Antalya Cumhuriyet Başsavcılığının 22/10/2008 tarih ve 2008/17734 Esas, 2008/10146 numaralı iddianamesi ile sanık …’in Özel Belgede Sahtecilik, Dolandırıcılık suçlarını işlediğinden bahisle eylemlerine uyan TCK’nun 212. maddesi yoluyla değişik 207/1, 157/1, 43/1, 53. maddeleri gereğince cezalandırılması için Antalya 8. Asliye Ceza Mahkemesinde kamu davası açıldığı ve 2008/1196 esas sırasına kaydı yapıldığı, yapılan yargılama sonucunda, sanık hakkında atılı suçlardan mahkumiyetine karar verilmiş ve dosya sanığın temyizi üzerine Yargıtay’a gönderildiği … hükmün bozulduğu … Antalya 4. Ağır Ceza Mahkemesinin 2015/455 Esas sırasına kayıt edilerek yargılamaya devam olunduğu … davacının neticeten 8 yıla yakın bir süreçte yargılanmış olduğu üzerine atılı suçları CMK’nın 223/2-b maddesince işlemediği sabit olduğundan beraatine karar verildiği anlaşılmıştır.

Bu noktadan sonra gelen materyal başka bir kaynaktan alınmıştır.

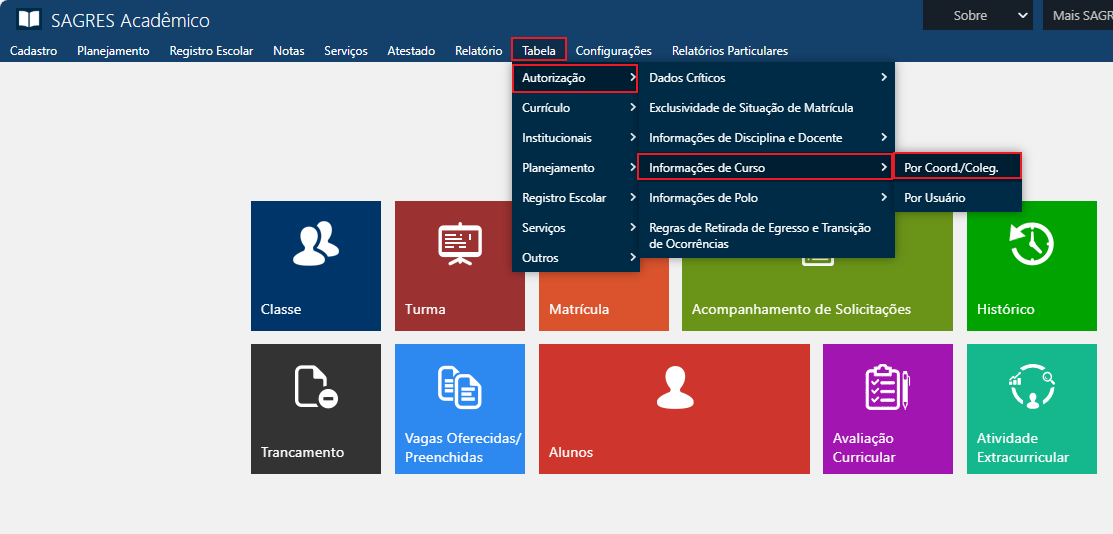Open the Avaliação Curricular checklist icon
Viewport: 1113px width, 534px height.
coord(887,387)
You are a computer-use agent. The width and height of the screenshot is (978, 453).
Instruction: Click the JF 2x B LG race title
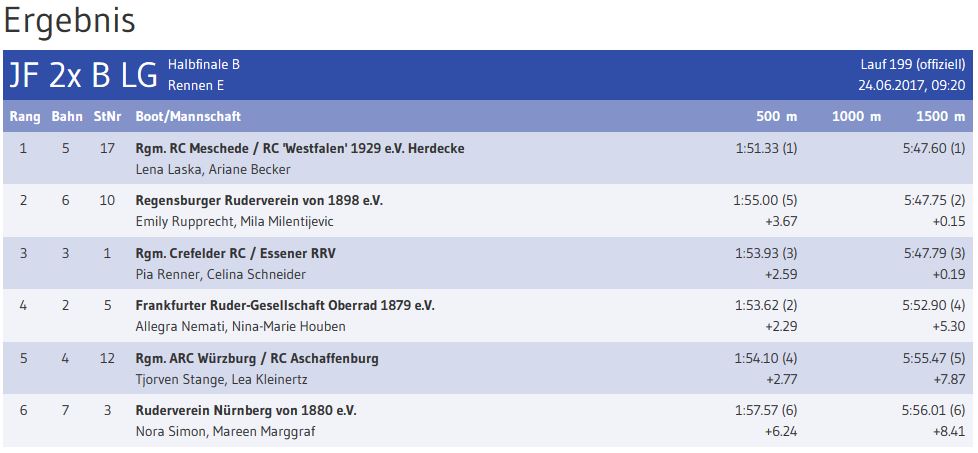coord(83,75)
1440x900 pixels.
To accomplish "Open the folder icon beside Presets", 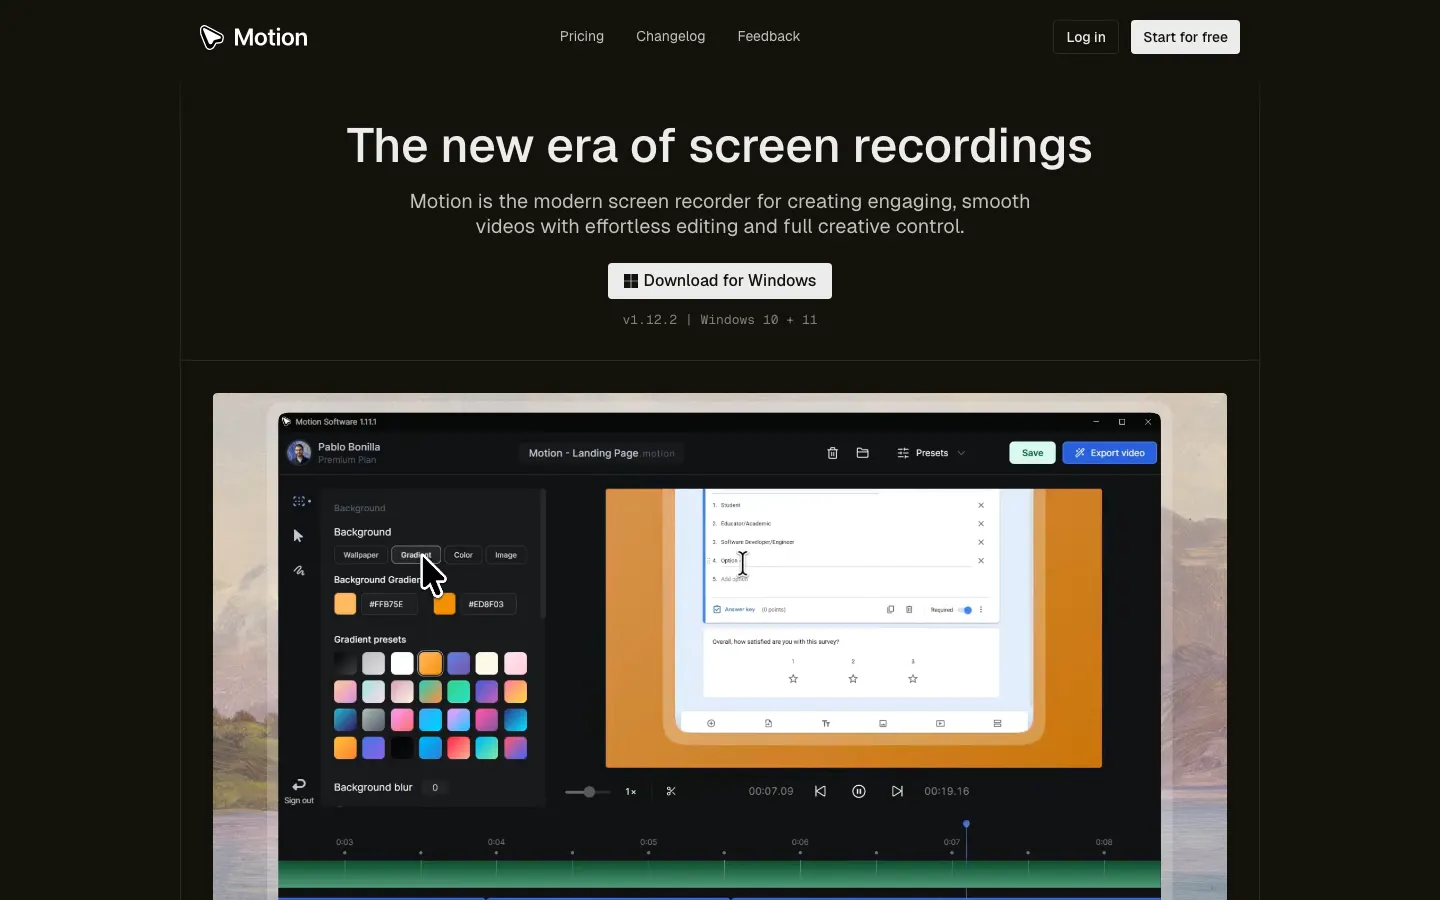I will (x=862, y=453).
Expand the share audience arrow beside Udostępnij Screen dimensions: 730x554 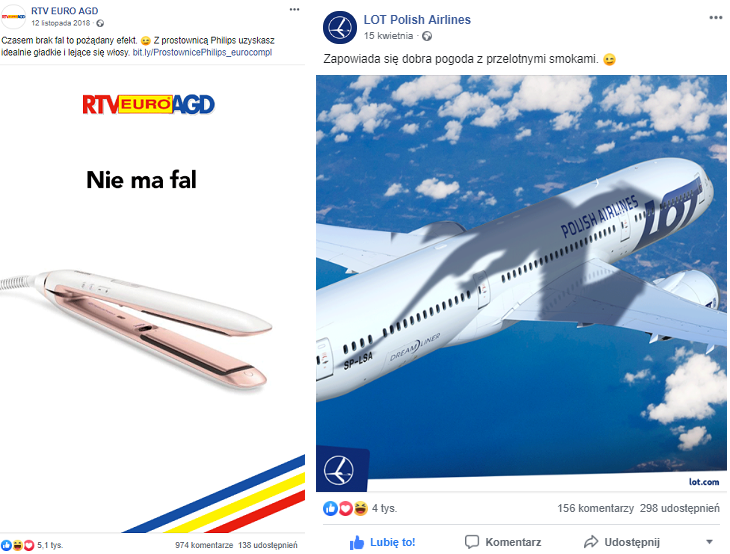[x=709, y=542]
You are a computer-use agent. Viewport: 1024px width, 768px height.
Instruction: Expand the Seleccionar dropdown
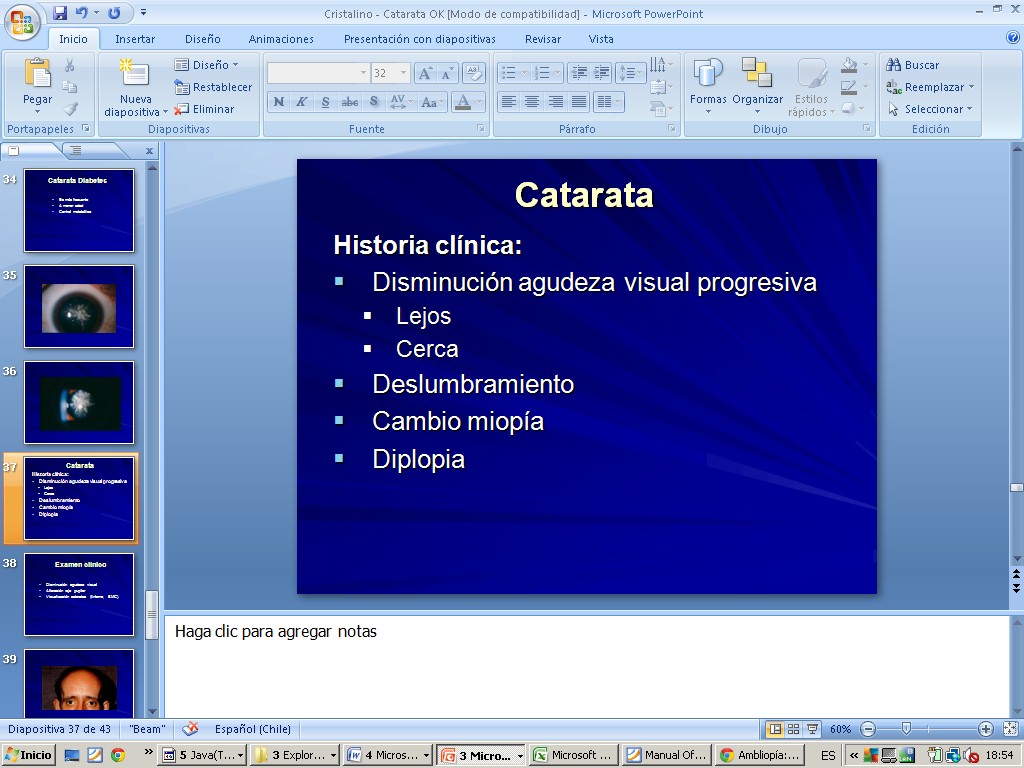931,109
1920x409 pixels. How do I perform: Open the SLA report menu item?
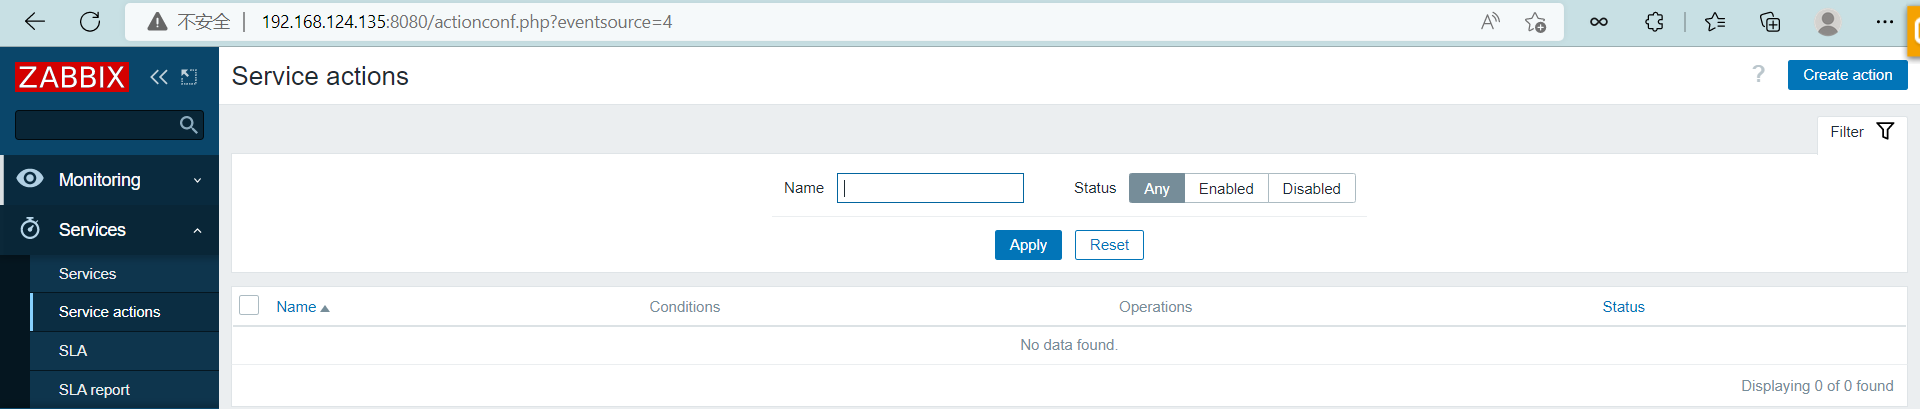(x=94, y=390)
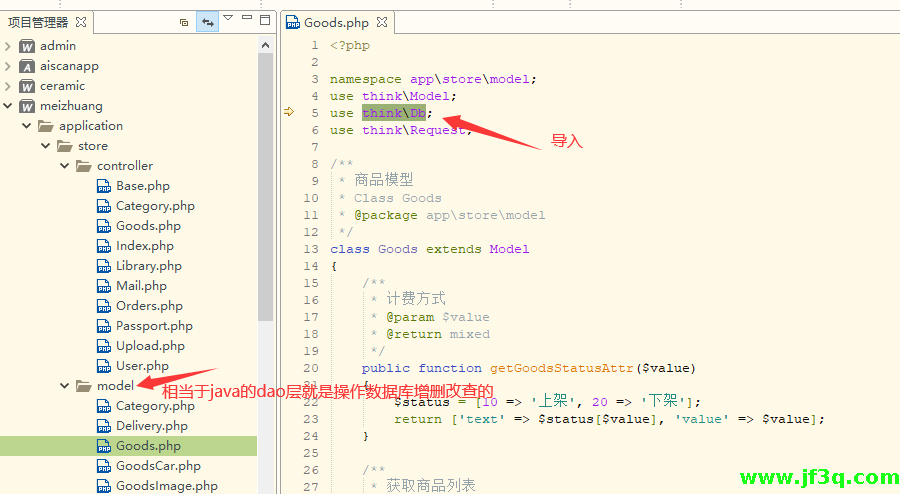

… CMK 141 ve devamı maddelerinde öngörülen koşulların oluştuğu kabul edilmiş, davacının belgeye dayalı bir geliri olmadığından asgari ücretli kabul edilerek, davacının işlemediği sabit olan üzerine atılı suçlardan dolayı davacı hakkında Antalya Cumhuriyet Başsavcılığı tarafından 22.10.2008 tarihinde tanzim edilen iddianame ile Antalya 8. Asliye Ceza Mahkemesinde kamu davası açıldığı, Antalya 8. Asliye Ceza Mahkemesinin 08.11.2008 tarihinde tanzim ettiği tensip zaptı ile Antalya 4. Ağır Ceza Mahkemesinin beraat kararının kesinleştiği 06.05.2016 tarihine kadar 8 yıla yakın bir süre zarfında bilfiil yargılanmış olması, bu yargılama süresinin yukarıda da açıklanmış olan Avrupa İnsan Hakları Sözleşmesinin, Anayasa’nın ilgili maddeleri; AİHM, Anayasa Mahkemesi ve Yargıtay kararları karşısında makul sürenin aşıldığının ve adil yargılanma hakkının ihlal edildiğinin göz önünde tutulduğunda, davacının makul bir manevi tazminata hak kazandığı nazara alınarak aşağıdaki şekilde 1.500,00 TL manevi tazminatın davalıdan alınarak davacıya verilmesine,
Her ne kadar davacı maddi tazminat talep etmiş ise de, davacının gözaltında ve tutuklulukta kalmadığı, yargılama nedeniyle mahkememizden talep edebileceği maddi bir zararının da bulunmadığı anlaşılmakla, davacının maddi tazminat talebinin reddine aşağıdaki şekilde karar vermek gerekmiştir.” denilmiştir.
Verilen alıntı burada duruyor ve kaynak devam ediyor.